* **Task prompt**: All that is wanted is the line with "How do I perform: Toggle" and each line after it to the end of the data below, set down exactly and without pictures.

[Stored data entries]
****
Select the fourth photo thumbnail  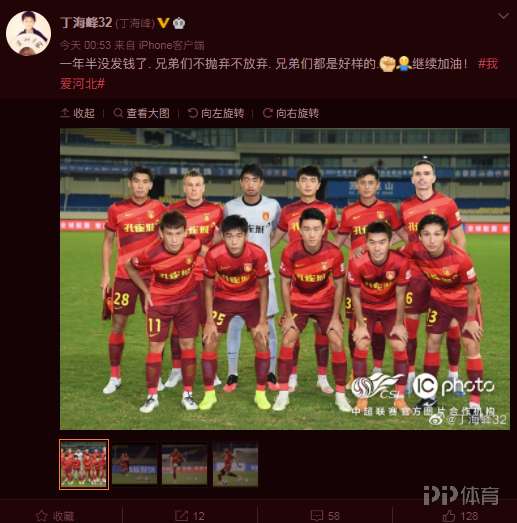tap(235, 464)
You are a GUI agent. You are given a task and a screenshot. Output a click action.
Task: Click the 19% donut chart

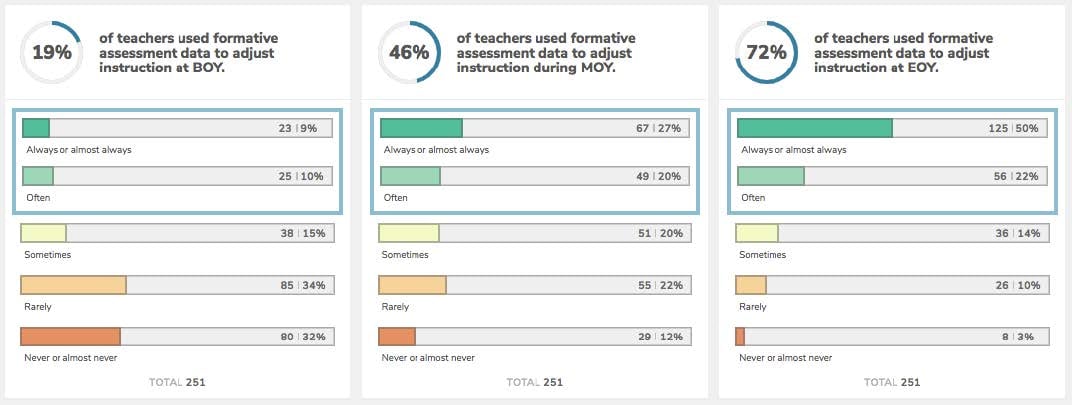[x=52, y=53]
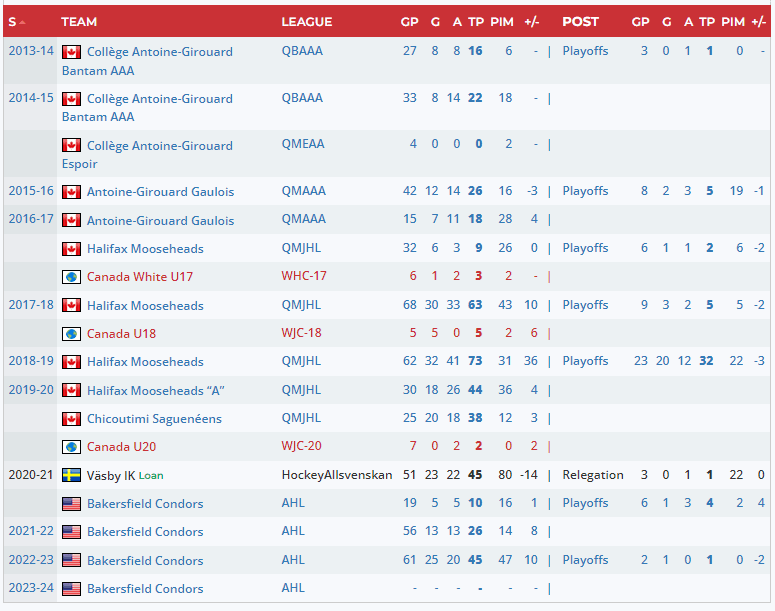Click globe icon next to Canada U18
The height and width of the screenshot is (611, 775).
click(71, 334)
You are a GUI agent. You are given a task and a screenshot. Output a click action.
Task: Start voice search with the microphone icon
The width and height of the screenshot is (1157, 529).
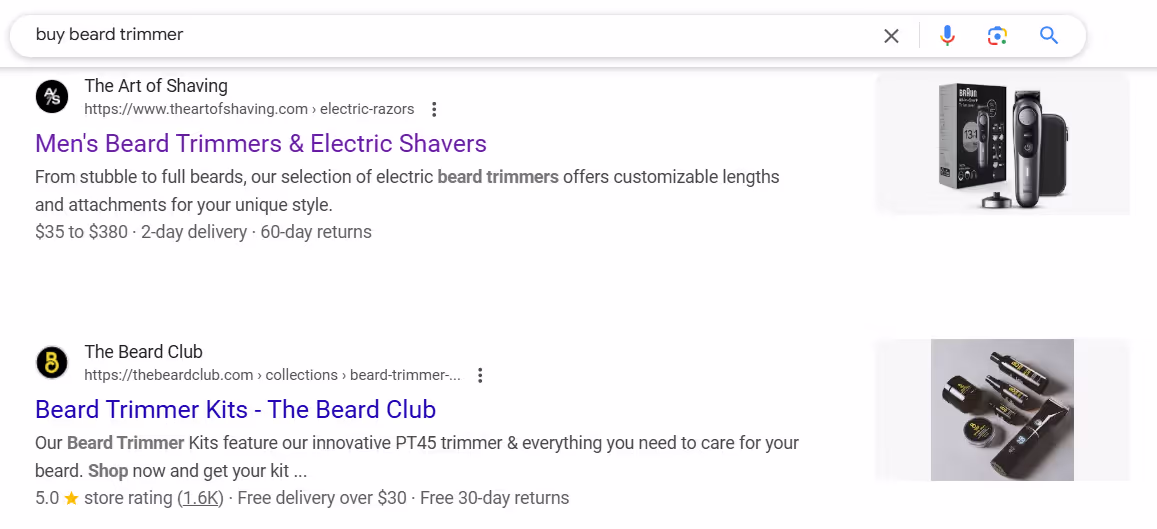tap(947, 35)
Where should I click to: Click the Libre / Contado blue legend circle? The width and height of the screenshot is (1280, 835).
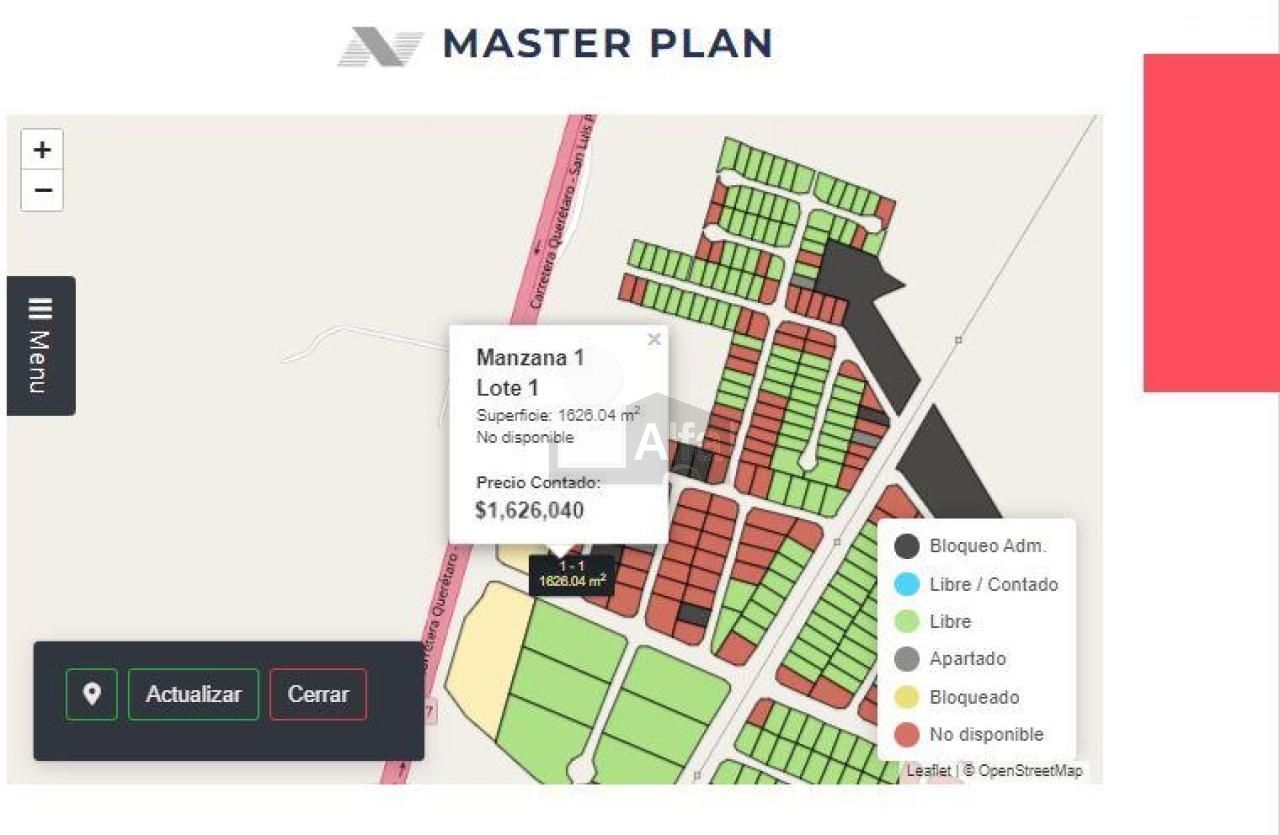pos(907,584)
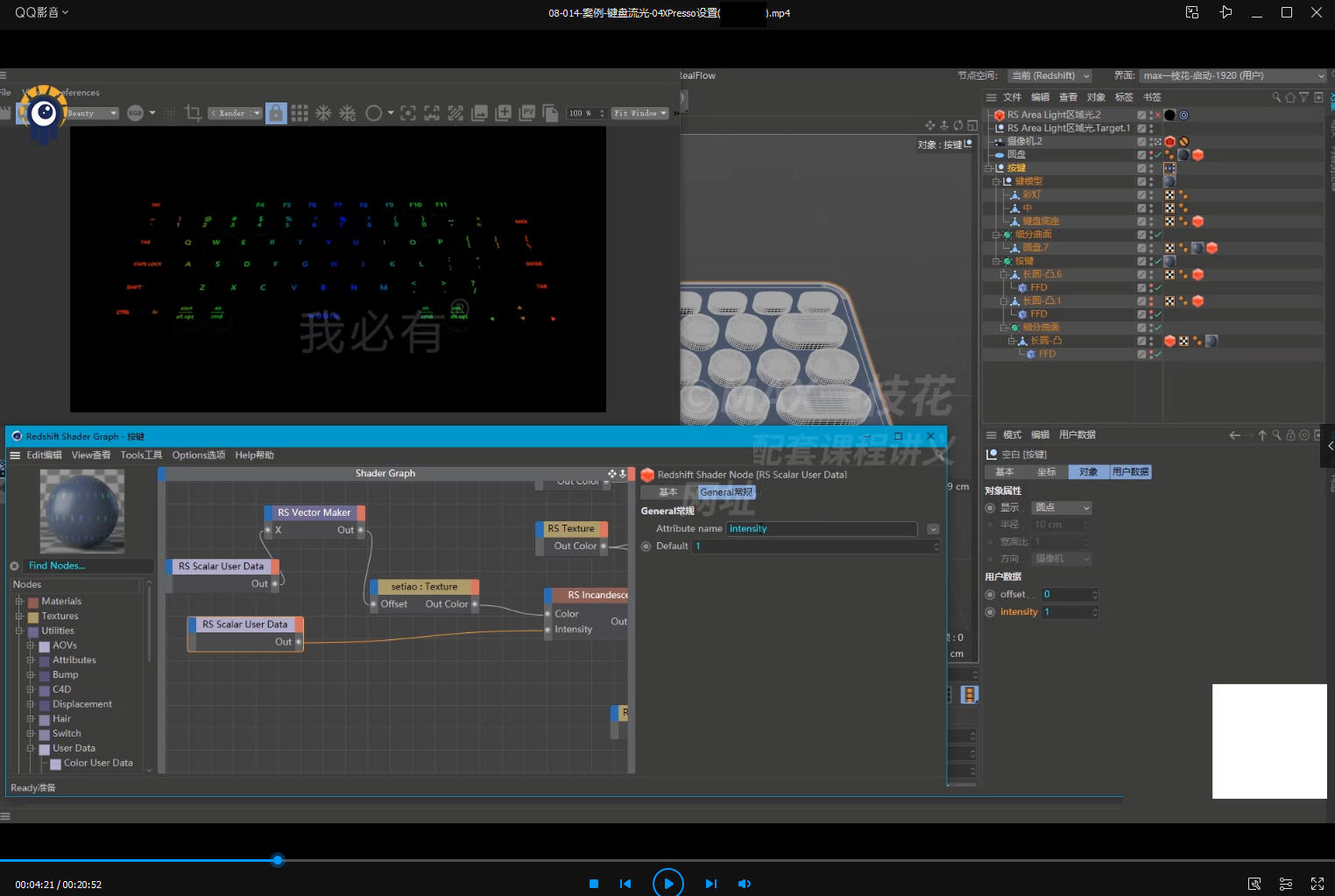Go to the previous video
The image size is (1335, 896).
coord(625,884)
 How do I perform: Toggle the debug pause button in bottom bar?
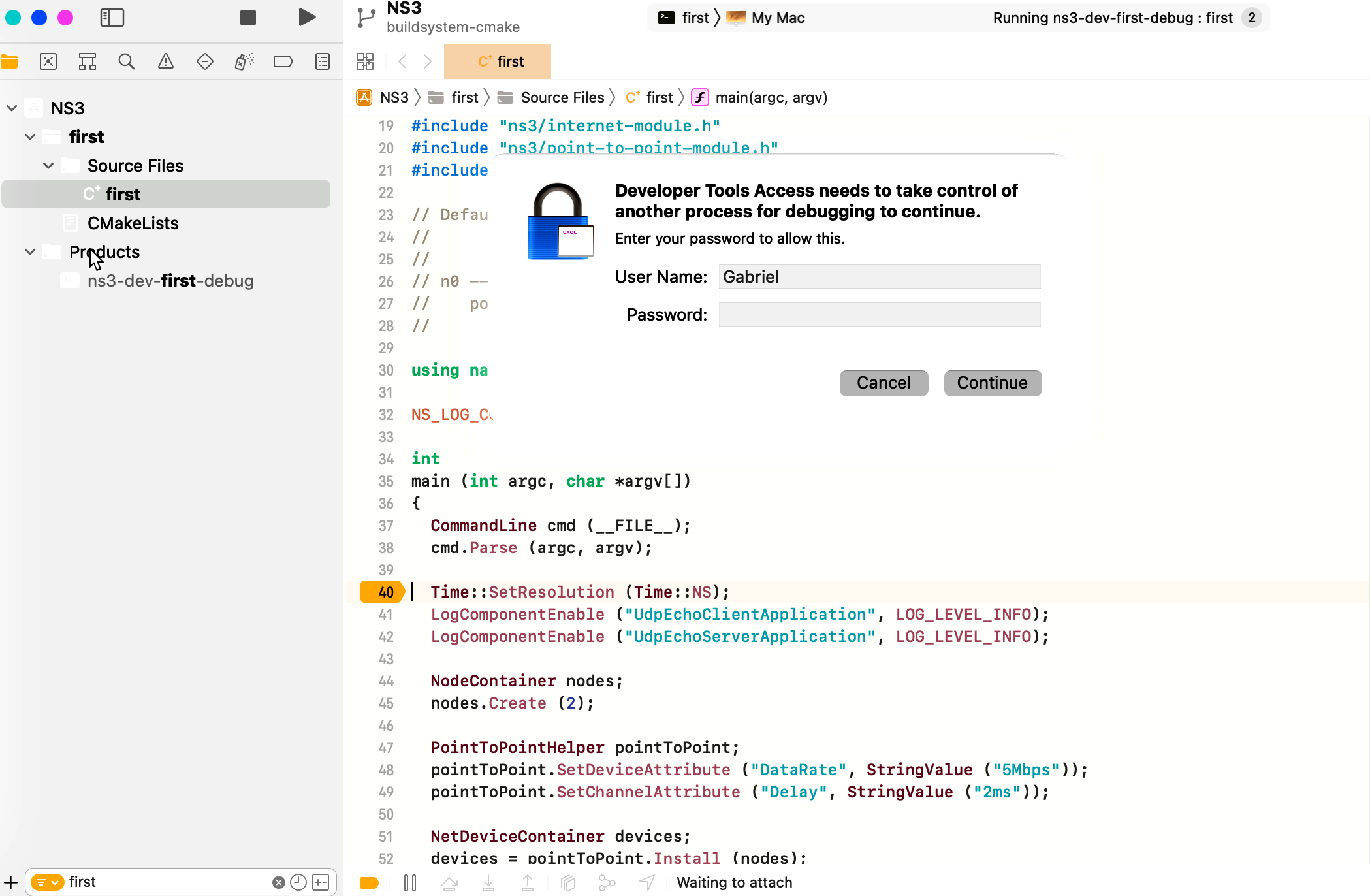409,881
****
* **Exercise answer**:
 How do I perform: Toggle the debug pause button in bottom bar?
409,881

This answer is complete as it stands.